As a category of art, still life traces its lineage to seventeenth-century Europe, particularly the Dutch Old Masters, whose paintings of consumable and material comforts were highly valued by their clientele. Artists not only showed off their skill in capturing light, shadow, and color of the surfaces and forms in their arrangements, but often included objects and details imbued with symbolic meaning. For example, nature’s bounty of cut flowers, perhaps beginning to wilt, or perishable food, attracting insects, signified wealth but also hinted at mortality and decay.

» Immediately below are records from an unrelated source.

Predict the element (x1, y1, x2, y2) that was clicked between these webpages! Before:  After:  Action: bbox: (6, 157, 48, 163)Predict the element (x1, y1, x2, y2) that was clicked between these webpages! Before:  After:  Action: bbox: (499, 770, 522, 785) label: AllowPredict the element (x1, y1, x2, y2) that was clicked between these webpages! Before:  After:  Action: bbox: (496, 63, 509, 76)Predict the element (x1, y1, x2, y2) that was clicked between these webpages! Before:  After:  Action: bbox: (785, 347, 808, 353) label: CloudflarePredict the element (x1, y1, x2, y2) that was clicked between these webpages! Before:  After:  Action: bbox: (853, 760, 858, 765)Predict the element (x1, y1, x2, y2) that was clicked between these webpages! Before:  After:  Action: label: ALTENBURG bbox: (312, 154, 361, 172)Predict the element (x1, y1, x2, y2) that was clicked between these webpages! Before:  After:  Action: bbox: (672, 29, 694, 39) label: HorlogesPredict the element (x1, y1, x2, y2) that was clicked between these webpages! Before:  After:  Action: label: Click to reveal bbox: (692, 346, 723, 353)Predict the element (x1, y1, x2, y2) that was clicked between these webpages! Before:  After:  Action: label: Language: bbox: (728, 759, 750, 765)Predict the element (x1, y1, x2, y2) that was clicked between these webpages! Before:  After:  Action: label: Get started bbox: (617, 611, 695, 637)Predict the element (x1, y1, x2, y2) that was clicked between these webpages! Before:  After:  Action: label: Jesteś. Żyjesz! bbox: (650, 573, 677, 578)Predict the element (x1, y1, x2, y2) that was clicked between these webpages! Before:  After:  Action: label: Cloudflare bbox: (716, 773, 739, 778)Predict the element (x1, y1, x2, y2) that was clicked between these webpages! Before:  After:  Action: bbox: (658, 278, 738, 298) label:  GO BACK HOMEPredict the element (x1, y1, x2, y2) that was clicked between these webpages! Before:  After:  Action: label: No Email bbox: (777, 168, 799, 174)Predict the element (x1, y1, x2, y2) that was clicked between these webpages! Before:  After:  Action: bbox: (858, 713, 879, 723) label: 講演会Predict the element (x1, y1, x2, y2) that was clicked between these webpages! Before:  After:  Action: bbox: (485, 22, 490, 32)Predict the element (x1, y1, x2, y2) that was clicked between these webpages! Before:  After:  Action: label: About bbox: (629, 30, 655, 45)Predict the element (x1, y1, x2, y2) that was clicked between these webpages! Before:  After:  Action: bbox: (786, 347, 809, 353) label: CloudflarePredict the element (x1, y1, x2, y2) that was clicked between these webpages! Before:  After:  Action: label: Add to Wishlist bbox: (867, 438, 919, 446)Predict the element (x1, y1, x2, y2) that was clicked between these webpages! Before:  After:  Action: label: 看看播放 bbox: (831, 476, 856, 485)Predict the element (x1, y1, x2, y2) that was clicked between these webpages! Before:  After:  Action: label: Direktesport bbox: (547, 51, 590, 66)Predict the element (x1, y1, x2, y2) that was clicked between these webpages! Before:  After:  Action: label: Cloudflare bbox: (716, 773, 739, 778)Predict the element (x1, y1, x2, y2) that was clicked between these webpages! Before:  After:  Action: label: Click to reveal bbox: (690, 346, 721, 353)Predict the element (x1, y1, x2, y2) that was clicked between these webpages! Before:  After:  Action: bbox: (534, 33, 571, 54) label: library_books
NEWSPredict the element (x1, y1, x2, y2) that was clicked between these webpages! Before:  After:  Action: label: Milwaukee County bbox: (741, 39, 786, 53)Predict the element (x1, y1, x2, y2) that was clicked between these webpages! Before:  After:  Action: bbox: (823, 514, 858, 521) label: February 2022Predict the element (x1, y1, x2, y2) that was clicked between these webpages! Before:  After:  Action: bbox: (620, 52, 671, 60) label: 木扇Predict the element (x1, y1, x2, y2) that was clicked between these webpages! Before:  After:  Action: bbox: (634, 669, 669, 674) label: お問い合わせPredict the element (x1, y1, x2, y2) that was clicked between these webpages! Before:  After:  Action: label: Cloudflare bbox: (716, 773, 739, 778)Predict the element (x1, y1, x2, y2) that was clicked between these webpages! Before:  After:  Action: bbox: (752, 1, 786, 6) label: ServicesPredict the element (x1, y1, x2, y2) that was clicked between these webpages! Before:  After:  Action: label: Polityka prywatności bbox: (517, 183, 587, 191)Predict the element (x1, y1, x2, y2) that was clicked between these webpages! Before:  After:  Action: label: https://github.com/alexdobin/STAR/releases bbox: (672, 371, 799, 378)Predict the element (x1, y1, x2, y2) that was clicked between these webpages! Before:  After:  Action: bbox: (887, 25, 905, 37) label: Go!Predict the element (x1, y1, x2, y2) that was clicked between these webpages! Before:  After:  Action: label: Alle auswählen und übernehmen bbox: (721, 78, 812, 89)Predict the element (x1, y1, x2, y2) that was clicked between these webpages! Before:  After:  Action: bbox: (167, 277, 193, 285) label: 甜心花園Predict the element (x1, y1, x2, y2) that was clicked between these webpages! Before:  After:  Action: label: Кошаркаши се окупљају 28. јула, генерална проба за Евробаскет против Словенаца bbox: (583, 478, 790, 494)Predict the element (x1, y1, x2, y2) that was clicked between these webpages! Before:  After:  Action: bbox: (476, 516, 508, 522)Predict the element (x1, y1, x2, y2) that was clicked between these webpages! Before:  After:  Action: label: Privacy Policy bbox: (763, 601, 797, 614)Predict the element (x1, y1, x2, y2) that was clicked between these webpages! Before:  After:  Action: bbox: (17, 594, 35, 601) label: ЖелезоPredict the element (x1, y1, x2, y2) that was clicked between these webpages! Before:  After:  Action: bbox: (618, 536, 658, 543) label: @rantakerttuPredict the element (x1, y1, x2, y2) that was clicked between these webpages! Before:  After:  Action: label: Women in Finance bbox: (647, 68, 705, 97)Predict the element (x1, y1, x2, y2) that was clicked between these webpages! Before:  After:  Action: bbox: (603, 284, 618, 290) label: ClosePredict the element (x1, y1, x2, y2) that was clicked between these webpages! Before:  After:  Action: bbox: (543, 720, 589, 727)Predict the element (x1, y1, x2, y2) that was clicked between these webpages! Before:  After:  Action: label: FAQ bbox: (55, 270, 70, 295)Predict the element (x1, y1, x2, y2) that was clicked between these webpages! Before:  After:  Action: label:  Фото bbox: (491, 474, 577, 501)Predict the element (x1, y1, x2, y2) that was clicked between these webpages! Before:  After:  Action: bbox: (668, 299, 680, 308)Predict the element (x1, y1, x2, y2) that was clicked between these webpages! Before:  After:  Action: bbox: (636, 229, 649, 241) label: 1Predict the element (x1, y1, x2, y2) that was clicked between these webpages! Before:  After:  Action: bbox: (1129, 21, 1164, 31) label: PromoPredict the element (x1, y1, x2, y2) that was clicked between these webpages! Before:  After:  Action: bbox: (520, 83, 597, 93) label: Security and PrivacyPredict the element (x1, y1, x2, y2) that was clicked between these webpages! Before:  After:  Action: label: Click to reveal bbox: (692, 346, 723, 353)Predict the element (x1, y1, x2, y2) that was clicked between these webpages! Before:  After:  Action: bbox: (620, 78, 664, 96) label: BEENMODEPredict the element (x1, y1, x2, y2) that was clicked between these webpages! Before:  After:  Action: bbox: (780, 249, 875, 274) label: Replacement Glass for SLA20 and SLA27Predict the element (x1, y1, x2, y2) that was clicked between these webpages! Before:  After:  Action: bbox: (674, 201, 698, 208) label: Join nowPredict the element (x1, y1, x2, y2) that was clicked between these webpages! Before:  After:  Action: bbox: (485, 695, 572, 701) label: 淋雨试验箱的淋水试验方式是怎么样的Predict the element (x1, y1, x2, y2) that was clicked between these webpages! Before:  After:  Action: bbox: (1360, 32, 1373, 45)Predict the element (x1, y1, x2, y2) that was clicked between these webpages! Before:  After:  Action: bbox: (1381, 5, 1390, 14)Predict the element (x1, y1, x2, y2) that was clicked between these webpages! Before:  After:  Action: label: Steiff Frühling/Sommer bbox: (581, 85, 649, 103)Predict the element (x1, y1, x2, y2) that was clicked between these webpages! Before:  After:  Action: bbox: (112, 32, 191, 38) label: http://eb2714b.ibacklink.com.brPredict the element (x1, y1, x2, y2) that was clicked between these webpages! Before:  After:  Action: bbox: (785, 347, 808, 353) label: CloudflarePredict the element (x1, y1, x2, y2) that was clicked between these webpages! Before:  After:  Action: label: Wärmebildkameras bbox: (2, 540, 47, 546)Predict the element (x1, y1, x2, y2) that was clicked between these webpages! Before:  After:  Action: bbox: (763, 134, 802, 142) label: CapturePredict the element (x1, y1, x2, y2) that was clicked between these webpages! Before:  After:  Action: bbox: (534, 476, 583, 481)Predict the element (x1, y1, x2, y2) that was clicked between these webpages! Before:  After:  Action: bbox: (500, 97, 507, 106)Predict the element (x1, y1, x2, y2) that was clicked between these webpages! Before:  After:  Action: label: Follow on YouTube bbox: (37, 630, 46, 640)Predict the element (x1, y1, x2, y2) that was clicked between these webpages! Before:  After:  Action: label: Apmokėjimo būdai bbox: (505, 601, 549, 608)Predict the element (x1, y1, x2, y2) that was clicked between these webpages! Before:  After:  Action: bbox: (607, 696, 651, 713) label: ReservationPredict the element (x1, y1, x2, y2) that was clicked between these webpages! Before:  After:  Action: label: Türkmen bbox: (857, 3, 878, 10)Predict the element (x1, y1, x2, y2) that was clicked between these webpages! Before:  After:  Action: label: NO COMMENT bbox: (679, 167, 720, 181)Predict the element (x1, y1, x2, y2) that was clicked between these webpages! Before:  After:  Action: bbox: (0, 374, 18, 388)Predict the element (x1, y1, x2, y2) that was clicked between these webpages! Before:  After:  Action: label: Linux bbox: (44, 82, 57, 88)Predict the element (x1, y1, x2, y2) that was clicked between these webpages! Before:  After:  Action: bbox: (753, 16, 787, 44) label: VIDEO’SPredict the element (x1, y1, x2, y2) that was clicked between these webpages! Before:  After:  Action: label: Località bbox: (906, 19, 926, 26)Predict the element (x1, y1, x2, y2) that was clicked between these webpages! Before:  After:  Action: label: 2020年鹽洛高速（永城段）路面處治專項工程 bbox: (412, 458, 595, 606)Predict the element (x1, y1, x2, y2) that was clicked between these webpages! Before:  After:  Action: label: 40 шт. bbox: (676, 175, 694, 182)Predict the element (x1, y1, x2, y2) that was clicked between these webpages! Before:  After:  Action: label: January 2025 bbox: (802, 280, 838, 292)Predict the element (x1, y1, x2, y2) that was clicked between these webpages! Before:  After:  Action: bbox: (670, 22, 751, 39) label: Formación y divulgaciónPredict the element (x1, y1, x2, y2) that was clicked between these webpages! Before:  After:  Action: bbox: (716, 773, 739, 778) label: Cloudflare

In the nineteenth century, many American artists, often from or trained in Europe, specialized in still life. Among the earliest paintings in the exhibition, the two masterful works by Severin Roesen demonstrate the role of still life in articulating visual and sensual pleasure in consumer goods in mid-nineteenth-century America. In the early twentieth century, Albert Herter painted the gladioli he grew in his garden, creating the illusion of cut stems inside a glass vase, reminiscent of French flower paintings he would have seen when he lived in Paris.
In reaction to nonrepresentational art movements popular in the aftermath of World War II, many painters in the 1970s returned to realism and explored still life. Photorealists such as Audrey Flack painted directly from photos of their compositions, striving to create the appearance, not of everyday life, but of a photograph. They shared earlier still-life artists’ fascination with the play of light on reflective surfaces, which offered the opportunity to display the mastery of their craft. Jane Wilson concentrated instead on a painterly luminosity, softening sharp edges and simplifying forms.
Overall, these examples of a time-honored genre ask us to consider the meanings conveyed by ordinary and extraordinary objects, when seen through the keen eyes and produced with the brush-wielding hands of artists of different times and sensibilities.